- Task requirements -
Could you restate word for word the lines running from the one with "The height and" to the end of the data, both ends included, but without pictures?

- Data listing -
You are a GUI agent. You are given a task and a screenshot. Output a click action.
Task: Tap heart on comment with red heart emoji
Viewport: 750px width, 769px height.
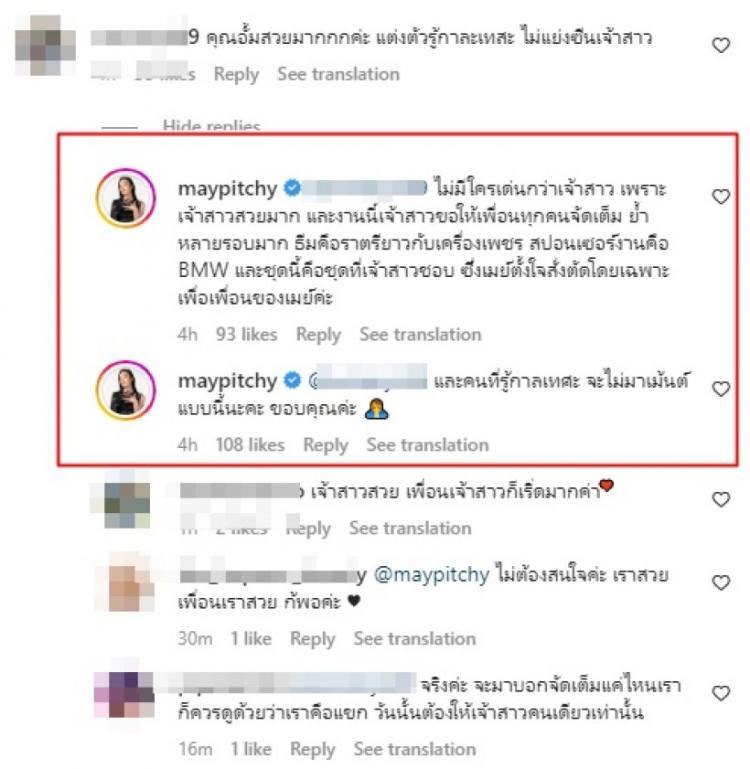[x=721, y=499]
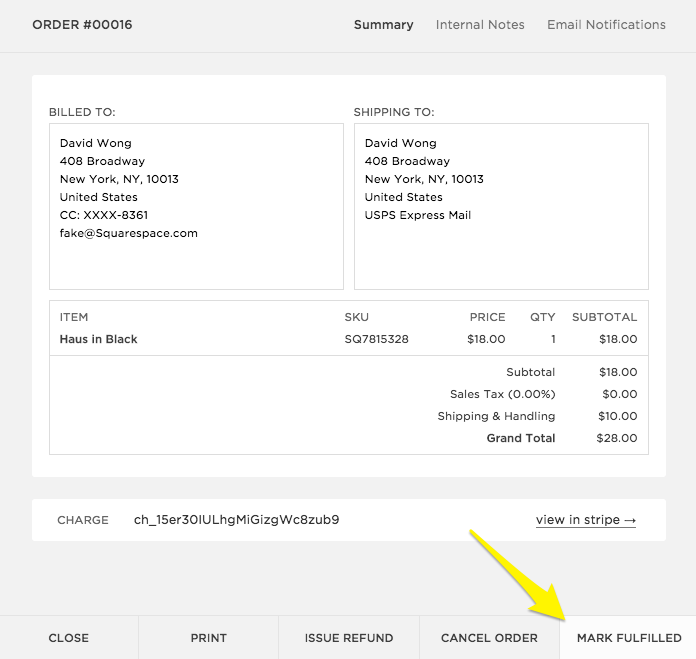Click the SKU value SQ7815328
696x659 pixels.
pos(376,339)
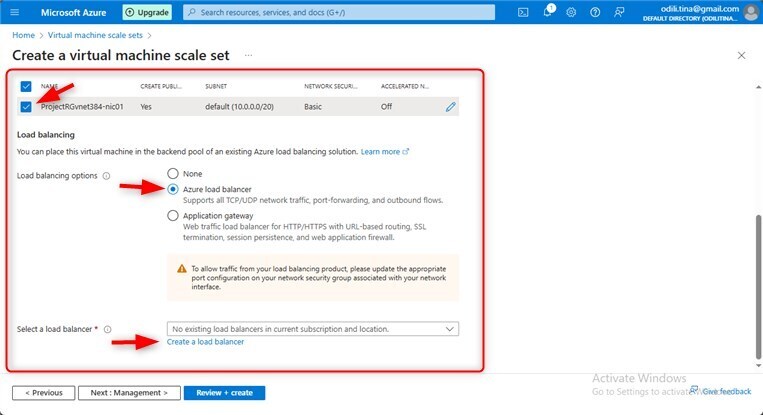Click the Create a load balancer link
The width and height of the screenshot is (763, 415).
point(205,342)
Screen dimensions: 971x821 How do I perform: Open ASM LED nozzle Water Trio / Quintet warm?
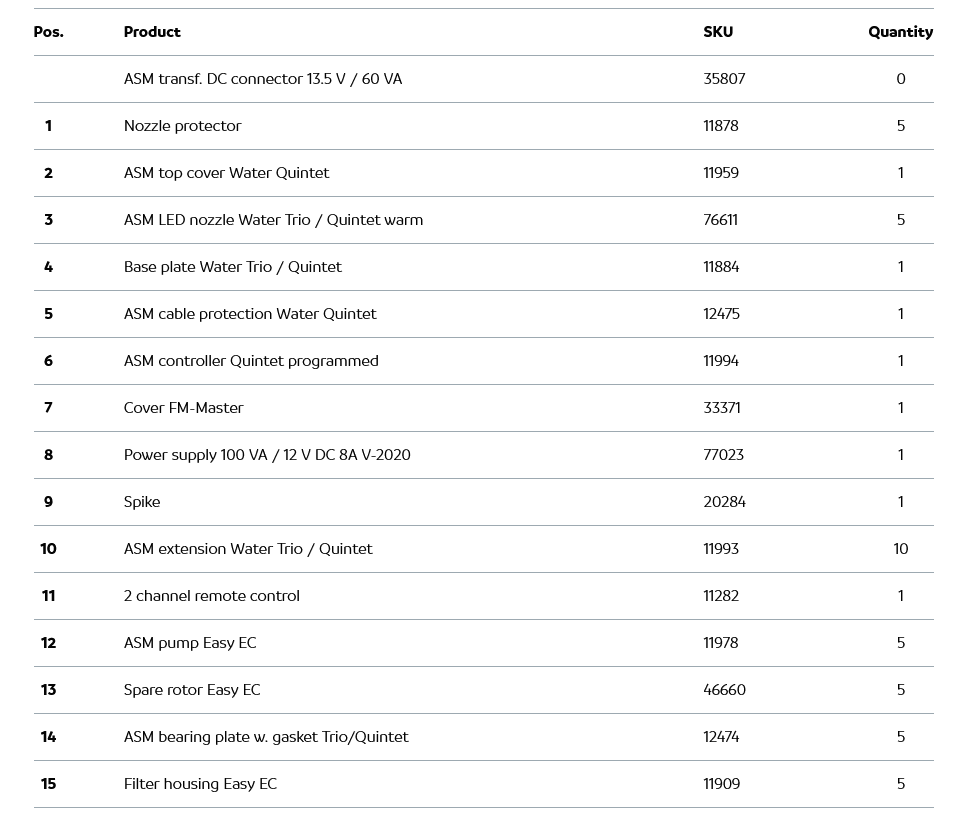point(273,220)
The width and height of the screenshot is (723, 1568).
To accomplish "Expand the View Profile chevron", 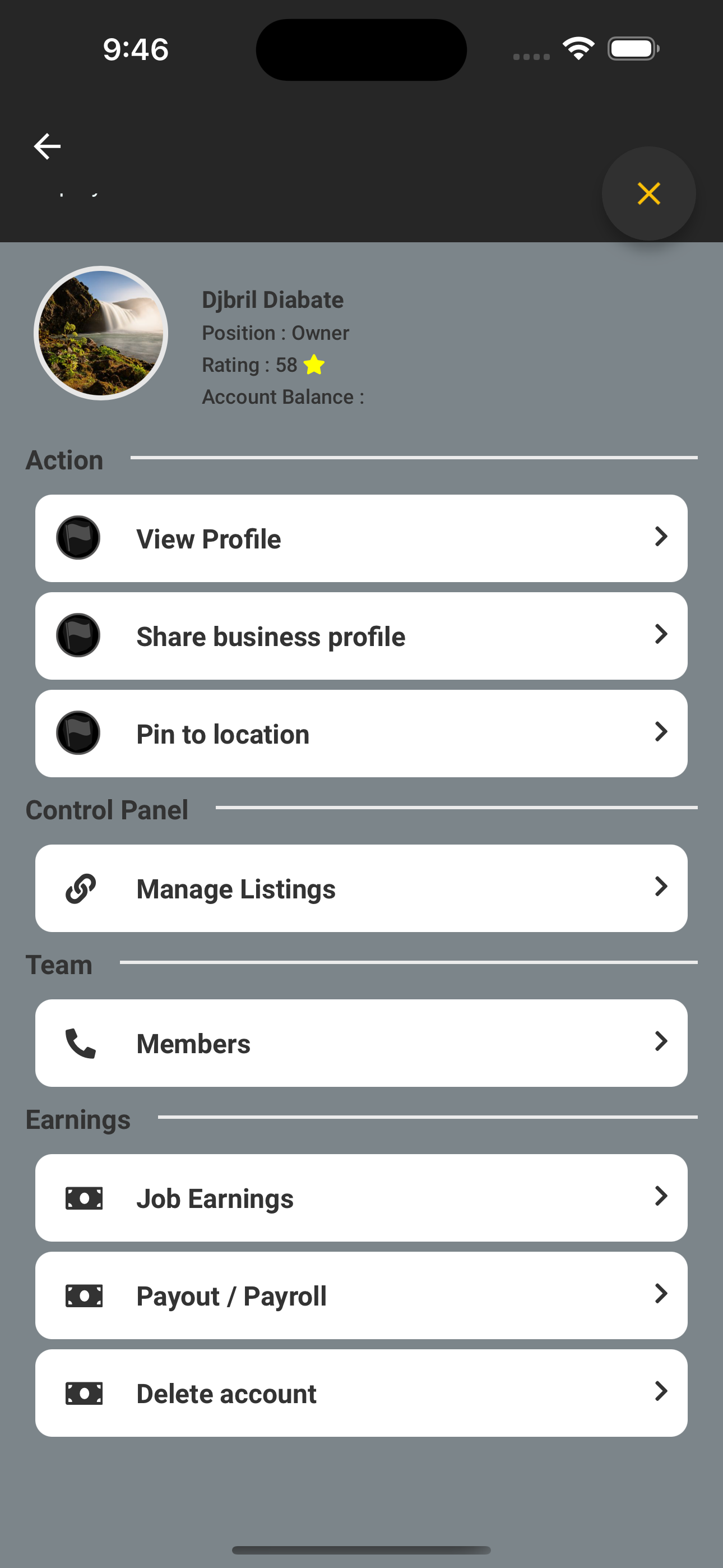I will [661, 537].
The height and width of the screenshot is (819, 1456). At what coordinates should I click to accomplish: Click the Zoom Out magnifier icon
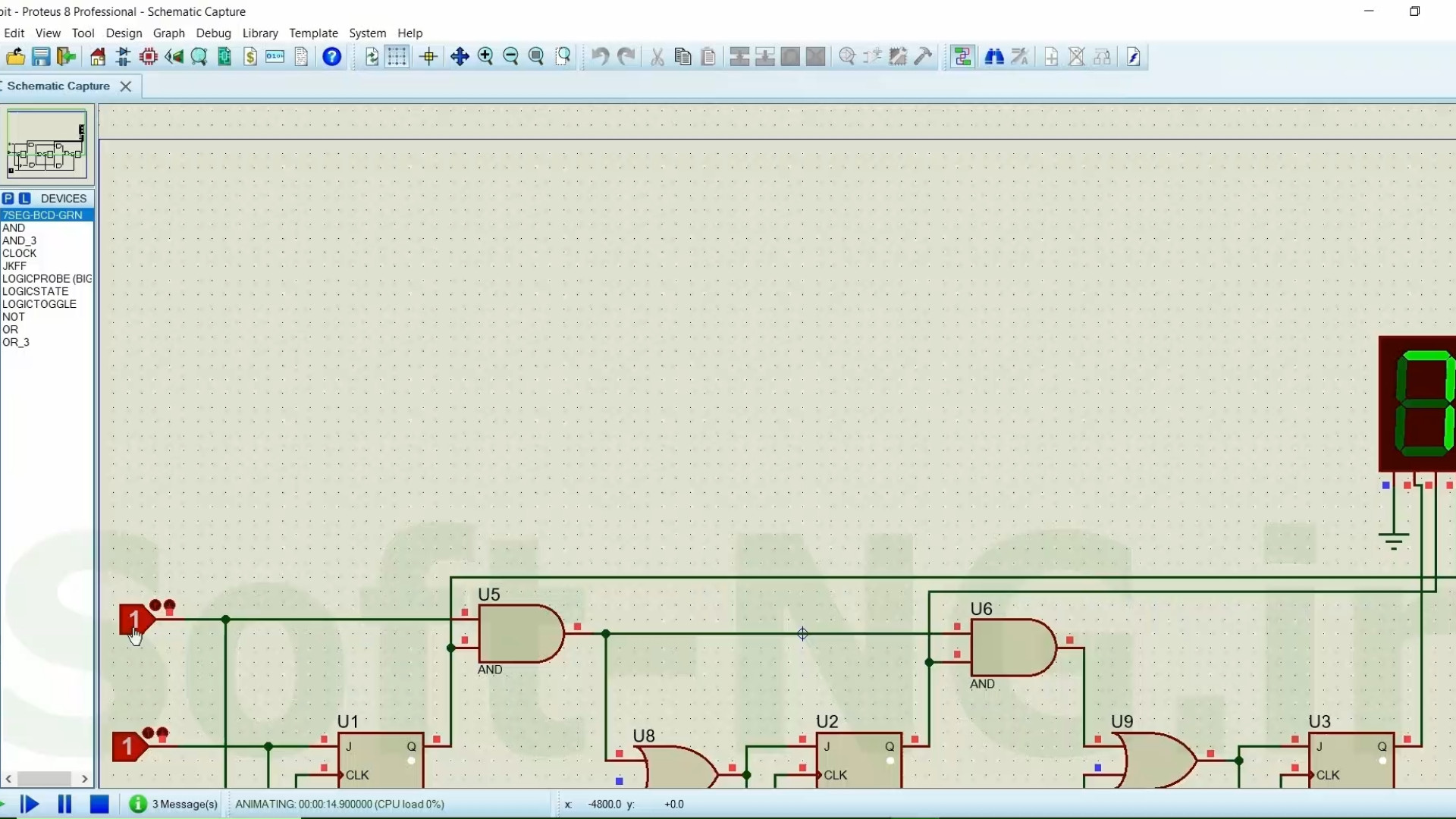[x=511, y=57]
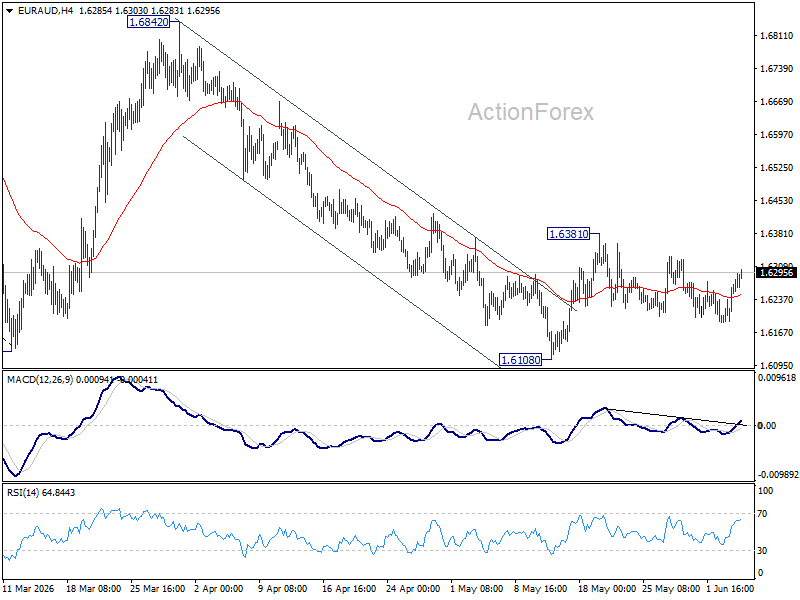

- Result of the exercise -
The height and width of the screenshot is (819, 1456). At what coordinates should I click to accomplish: Click the Zoom Out magnifier icon
[x=511, y=57]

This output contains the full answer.